# came home to a loose tegu



## BillieJeAn (Aug 28, 2011)

some of the kids must have messed with him while i was gone, he's not in his cage. what can i do? im freaking out pretty bad right now:huh:


----------



## hoosier (Aug 28, 2011)

take some deep breaths and relax for a second 
now look under couches, and everywhere where he could have squeezed into. check everywhere and try to comb the area.
he will turn up


----------



## jerobi2k (Aug 28, 2011)

set up his heat lamp outsde the enclosure with a basking spot and some of his favorite food, sit back and wait for him to come out. also peek around every nook and cranny with a flash light. good luck Bj.


----------



## BillieJeAn (Aug 28, 2011)

what if he got outside? my step dad just said the door has been open all day :/


----------



## jerobi2k (Aug 28, 2011)

who knows, alot of time when they find a warm spot close to where they snuck out of they dont roam very far. my gUs like it under dressers, TV stand and mostly any place that they can fit snug under. its possible he didnt make it all the way to the door. best of luck!


----------



## kellen.watkins (Aug 28, 2011)

i hope he didnt get outside :-( if he is in the house im sure he will turn up, mine was lost for 4 days and she found me lol


----------



## babyyitslove (Aug 28, 2011)

I hope you find that crazy little Guy. We just finished his mansion today =0(


----------



## BillieJeAn (Aug 29, 2011)

babyyitslove said:


> I hope you find that crazy little Guy. We just finished his mansion today =0(



im so upset because i was so happy for him to go to you guys, im looking for him, and i set out food and a basking light. i hope he didnt get outiside :/

update: after a scared mom helping me out and about to cry when he ran towards her, a wrecked room, and a lot of bite marks. Obi has been captured!!!!


----------



## babyyitslove (Aug 29, 2011)

Yaaaaaaaay! I knew that angry little dinosaur wouldn't stay hidden long!


----------



## kellen.watkins (Aug 29, 2011)

Woooohoooo!!! That's awesome congrats I know how good the feeling is


----------



## jerobi2k (Aug 29, 2011)

lol, good to hear. =D


----------



## BillieJeAn (Aug 29, 2011)

i was so scared!! 

sad thing is i was making a bit of progress with him, now he attacks his water dish when i set it in there


----------



## babyyitslove (Aug 29, 2011)

Its OK. THats normal. Our Guy got out and when I finally caught him, he was a total wreck for a few days.


----------



## ClockworkCarrion (Oct 8, 2011)

lol i know this is an older post but my guy escaped not long ago also. he was only a foot away from his cage underneath a sack i had on the floor. i noticed any reptiles ive had that managed to escape were still very close to the cage and under or inside something. its a good thing im messy, no one has to go far to find a place to hide lol. 

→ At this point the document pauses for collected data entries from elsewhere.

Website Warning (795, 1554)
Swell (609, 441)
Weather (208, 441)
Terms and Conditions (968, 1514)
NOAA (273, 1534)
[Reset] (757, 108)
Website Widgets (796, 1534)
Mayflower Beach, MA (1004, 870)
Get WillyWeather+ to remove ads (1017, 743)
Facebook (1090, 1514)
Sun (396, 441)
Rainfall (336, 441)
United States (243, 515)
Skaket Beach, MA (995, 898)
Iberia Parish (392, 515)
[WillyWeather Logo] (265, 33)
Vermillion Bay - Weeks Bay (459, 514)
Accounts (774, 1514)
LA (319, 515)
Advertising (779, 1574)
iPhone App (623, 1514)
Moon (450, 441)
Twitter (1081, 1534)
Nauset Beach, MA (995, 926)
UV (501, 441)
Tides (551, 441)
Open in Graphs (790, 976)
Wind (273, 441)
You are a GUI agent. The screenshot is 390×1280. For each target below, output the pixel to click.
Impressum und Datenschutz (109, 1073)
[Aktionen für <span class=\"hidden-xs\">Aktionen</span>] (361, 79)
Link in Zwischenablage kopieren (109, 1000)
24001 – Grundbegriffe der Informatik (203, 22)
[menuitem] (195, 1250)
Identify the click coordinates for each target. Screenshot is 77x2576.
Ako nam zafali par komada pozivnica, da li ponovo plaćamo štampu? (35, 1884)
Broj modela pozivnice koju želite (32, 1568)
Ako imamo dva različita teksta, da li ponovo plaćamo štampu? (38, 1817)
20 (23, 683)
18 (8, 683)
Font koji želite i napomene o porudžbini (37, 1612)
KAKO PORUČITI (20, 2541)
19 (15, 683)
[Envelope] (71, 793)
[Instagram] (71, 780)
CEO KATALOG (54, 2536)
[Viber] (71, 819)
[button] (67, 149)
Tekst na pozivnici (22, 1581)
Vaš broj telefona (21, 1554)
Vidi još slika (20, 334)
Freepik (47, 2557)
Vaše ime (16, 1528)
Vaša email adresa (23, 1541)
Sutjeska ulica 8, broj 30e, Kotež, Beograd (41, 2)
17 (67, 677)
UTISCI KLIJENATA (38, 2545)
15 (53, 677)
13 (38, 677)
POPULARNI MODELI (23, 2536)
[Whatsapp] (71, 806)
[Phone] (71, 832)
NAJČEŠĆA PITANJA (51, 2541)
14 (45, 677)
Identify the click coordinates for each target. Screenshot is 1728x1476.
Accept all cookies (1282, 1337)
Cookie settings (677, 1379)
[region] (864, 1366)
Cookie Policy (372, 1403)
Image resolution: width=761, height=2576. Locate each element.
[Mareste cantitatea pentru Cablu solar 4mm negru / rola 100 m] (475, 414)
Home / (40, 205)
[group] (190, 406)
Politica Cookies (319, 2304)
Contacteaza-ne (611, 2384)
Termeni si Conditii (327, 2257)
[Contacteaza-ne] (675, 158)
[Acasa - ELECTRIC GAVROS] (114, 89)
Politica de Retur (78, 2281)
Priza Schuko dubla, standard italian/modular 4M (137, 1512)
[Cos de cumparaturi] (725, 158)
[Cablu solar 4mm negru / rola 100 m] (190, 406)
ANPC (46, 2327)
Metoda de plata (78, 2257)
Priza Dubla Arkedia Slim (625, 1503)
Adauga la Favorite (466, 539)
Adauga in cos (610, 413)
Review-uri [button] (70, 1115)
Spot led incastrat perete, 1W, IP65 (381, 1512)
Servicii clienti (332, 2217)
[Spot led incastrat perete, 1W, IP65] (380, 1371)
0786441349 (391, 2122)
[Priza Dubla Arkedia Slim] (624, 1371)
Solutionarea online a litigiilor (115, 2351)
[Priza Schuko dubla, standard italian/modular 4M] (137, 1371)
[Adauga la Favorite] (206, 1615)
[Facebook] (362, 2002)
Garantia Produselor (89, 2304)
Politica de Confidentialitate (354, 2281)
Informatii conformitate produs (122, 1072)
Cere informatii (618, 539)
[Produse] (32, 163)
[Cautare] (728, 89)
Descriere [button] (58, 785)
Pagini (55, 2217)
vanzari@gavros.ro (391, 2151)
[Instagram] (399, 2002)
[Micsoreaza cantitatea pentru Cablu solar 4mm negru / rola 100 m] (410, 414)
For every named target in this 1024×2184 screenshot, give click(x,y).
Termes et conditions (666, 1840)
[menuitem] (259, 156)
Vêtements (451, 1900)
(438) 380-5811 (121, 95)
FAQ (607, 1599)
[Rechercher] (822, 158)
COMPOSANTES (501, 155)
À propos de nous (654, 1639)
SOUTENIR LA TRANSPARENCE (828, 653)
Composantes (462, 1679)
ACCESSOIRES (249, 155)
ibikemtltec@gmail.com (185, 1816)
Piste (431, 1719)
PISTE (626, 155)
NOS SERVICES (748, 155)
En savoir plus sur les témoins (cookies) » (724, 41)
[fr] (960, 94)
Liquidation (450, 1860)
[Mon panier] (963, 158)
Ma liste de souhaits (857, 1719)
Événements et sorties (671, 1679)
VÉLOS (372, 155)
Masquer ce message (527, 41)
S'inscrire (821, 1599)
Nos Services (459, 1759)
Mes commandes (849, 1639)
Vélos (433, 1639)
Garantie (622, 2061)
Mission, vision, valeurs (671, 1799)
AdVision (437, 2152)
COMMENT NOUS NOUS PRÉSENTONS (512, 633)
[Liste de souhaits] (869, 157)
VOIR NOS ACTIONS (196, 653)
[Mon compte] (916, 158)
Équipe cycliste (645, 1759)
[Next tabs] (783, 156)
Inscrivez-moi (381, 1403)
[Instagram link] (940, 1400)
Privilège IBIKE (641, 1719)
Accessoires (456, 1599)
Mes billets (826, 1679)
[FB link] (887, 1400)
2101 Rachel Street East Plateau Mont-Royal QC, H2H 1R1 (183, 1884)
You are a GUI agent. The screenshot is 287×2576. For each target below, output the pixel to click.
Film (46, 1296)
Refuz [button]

i bet it would be worse if the place was spotless, probably go further to find a place to hide. so far ive found lizards in a shoe, under a sack, under my dresser, and in the closet. an escaped lizard isnt so bad, but when i had any rodents escape GEEZ those things are evil. a rat went into the air/heating vents of the house... that was fun. i cought the little b*tch going back to her cage taking her babies and trying to bring them into the walls. thats all id need, 9 baby rats loose in my walls that would just get big n breed. she was pretty mad when i cought her and threw her in a 55 gallon aquarium with no way to escape, lol.


----------



## BillieJeAn (Oct 8, 2011)

He was literally three feet away. IN MY COUCH! Not under it, but in it. Catching him was a hassle because he's such a butt. Rubber gloves and a towel lol. 

I used to have a hamster who learned how to open her cage, she never went far, always to her bag of food lol


----------